O titular da Sefaz ainda aponta para a desconstrução da fiscalização na área de combustíveis promovida pelo Planalto.

“Não é só perder arrecadação, pior de tudo é que eles estão desestruturando fiscalização na área de combustíveis que já dura mais de 30 anos que é através do Convênio 110. Esse convênio retrata um acordo interfederativo para fiscalizar adequadamente e evitar combustível adulterado. Da maneira foi feito esse projeto de lei, favorece todo tipo de medida ruim. Felizmente, aqui em Alagoas nós somos produtores de álcool, que não entrou na norma”, critica. “A gente precisa se antecipou e deu um crédito presumido para venda direta de 13%. Hoje, o álcool de Alagoas vendido da usina para o posto tem a menor carga tributária do país e isso, acredito, que se os usineiros se organizarem rapidamente, eles vão conseguir dominar o mercado de combustíveis em Alagoas e talvez na região Nordeste, vendendo a um produto a um preço muito menor que hoje é vendido, sendo competitivo com a gasolina e com o gás”, completa.

Santoro também ressalta o preço competitivo do gás de Alagoas. “O gás nós atuamos também e conseguimos rebaixar seu preço. A gente só não tem gás menor que o de Pernambuco. Mas o gás em Alagoas já é o segundo menor para o consumidor de veículos. Já para o industrial, o gás de Alagoas já é o menor do Brasil. Então, a gente tem que trabalhado muito para reduzir custos da população e isso tem sido muito intenso”, relata o titular da Sefaz.

Santoro também ressalta a postura do Governo do Estado diante da crise do preço dos combustíveis gerada por Jair Bolsonaro.

“O Estado de Alagoas, você pode ter certeza, foi quem mais tomou medidas para conter a alta dos combustíveis. Seja brigando com a Petrobras, judicializando, estamos até com a arbitragem internacional no caso do gás para ter o menor preço de gás do país, seja incentivando as usinas. Há três anos a gente melhora, a cada ano, o os incentivos às usinas, seja tomando conta e fiscalizando os combustíveis piratas no estado”, relata.

“A gente tem feito várias atitudes, brigando pelos consumidores. Isso não é pouca coisa não, é mobilização, foco, planejamento e muito trabalho.
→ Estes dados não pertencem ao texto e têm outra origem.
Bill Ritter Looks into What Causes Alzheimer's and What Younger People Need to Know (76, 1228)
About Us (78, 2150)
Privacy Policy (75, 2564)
Muitas vezes isso não é perceptível a olho nu, mas se a gente não tivesse atuado muito forte aqui, o preço de Alagoas estaria lá em cima. Mas hoje, Alagoas tem um dos preços bons, são os preços na parte de baixo da tabela do país”, completa.

A nova lei recém-sancionada traz, além das mudanças no ICMS, principal tributo estadual, alterações no PIS/Pasep e Cofins. As novas normas alcançam gasolina, álcool combustível, diesel, biodiesel e gás liquefeito de petróleo, inclusive o derivado do gás natural. O querosene de aviação ficou de fora.